Professor Endre Kiss-Toth

Professor of Cell Signalling

Department of Infection, Immunity & Cardiovascular DiseaseEndre Kiss-Toth
University of Sheffield
Medical School
Beech Hill Road
Sheffield
S10 2RX

Tel (Personal): +44 (0)114 215 9534
Fax: +44 (0)114 271 1863
Email: e.kiss-toth@sheffield.ac.uk

Website: http://e-kisstoth.staff.shef.ac.uk/index.html
HTS Facility: http://www.shef.ac.uk/medicine/research/corefacilities/robotics

Biography:

I joined the University of Sheffield in 1988 as a postdoctoral researcher and was working on the development and implementation of a novel genetic screening approach. This is based on detecting the bioactivity of proteins, which are transiently overexpressed in mammalian cells. We used this approach to identify novel components of signalling pathways key in innate immunity. I have kept interest and association with this screening platform ever since and have recently been leading research identifying novel inflammatory regulators of macrophages.

In 2000, I was awarded a Career Development Fellowship by the Arthritis Research Campaign (now AR-UK) to characterise the mode of action of a novel family of proteins, tribbles.

In 2002, I joined the Cardiovascular Research Group as a Lecturer and developed my interest in tribbles further, by investigating their biological importance in vascular cells.

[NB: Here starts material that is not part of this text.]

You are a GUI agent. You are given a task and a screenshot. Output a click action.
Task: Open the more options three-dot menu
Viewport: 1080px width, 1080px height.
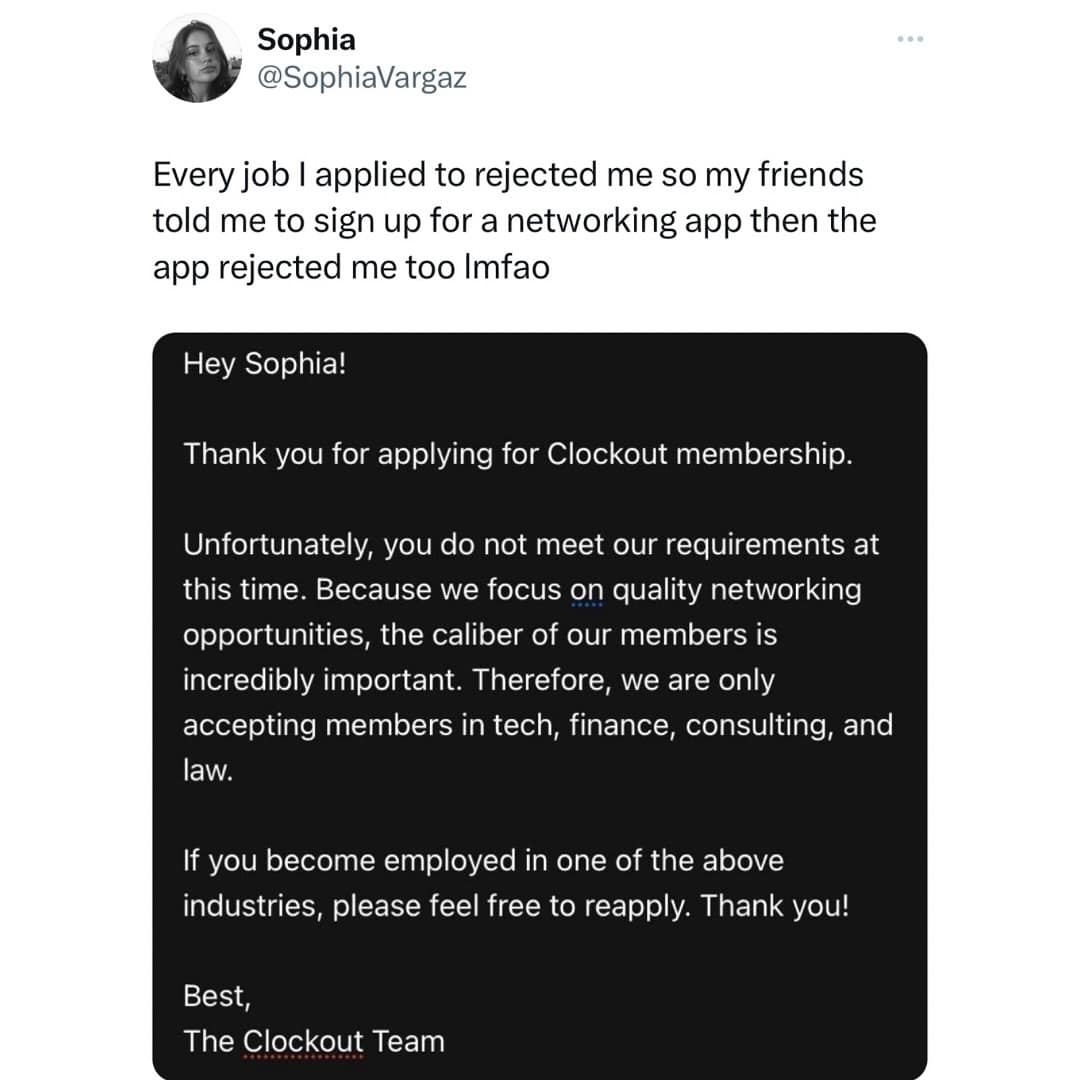pos(911,39)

I became a Reader in 2013 and a Professor in 2017 with the same overall focus around regulation of innate immune signalling.

Research Interests:

My group is interested in identifying novel regulators of inflammatory signal transduction, characterising their basic mechanism of action, as well as validating some of these novel genes as potential drug targets for therapeutic intervention in chronic inflammatory diseases.

Much of our recent work has been focussing on studying the biological importance of the tribbles family of pseudokinases in cell types that are relevant to the development of cardiovascular disease. We have established a global network of collaborators to pursue joint projects that aim to understand the importance of tribbles in cell biology, both in health and disease.

Teaching Interests:

I lecture on technologies and approaches designed to identify novel genes with a particular function. My other main area of teaching involves bioinformatics for molecular biology and functional genomics applications.

Current Projects:

  • Discovery of novel regulators of inflammatory signalling.
  • Defining the molecular mechanism of action for TMEM203, a novel inflammatory signalling regulator.
  • Characterisation the biological importance of tribbles proteins in the development of lipid homeostasis, inflammation and metabolic syndromes (http://www.meddium.com/mas/leducqcvgene.mp)
  • Regulation of tribbles expression in vascular cells: development of novel anti-atherosclerotic drug targeting strategies.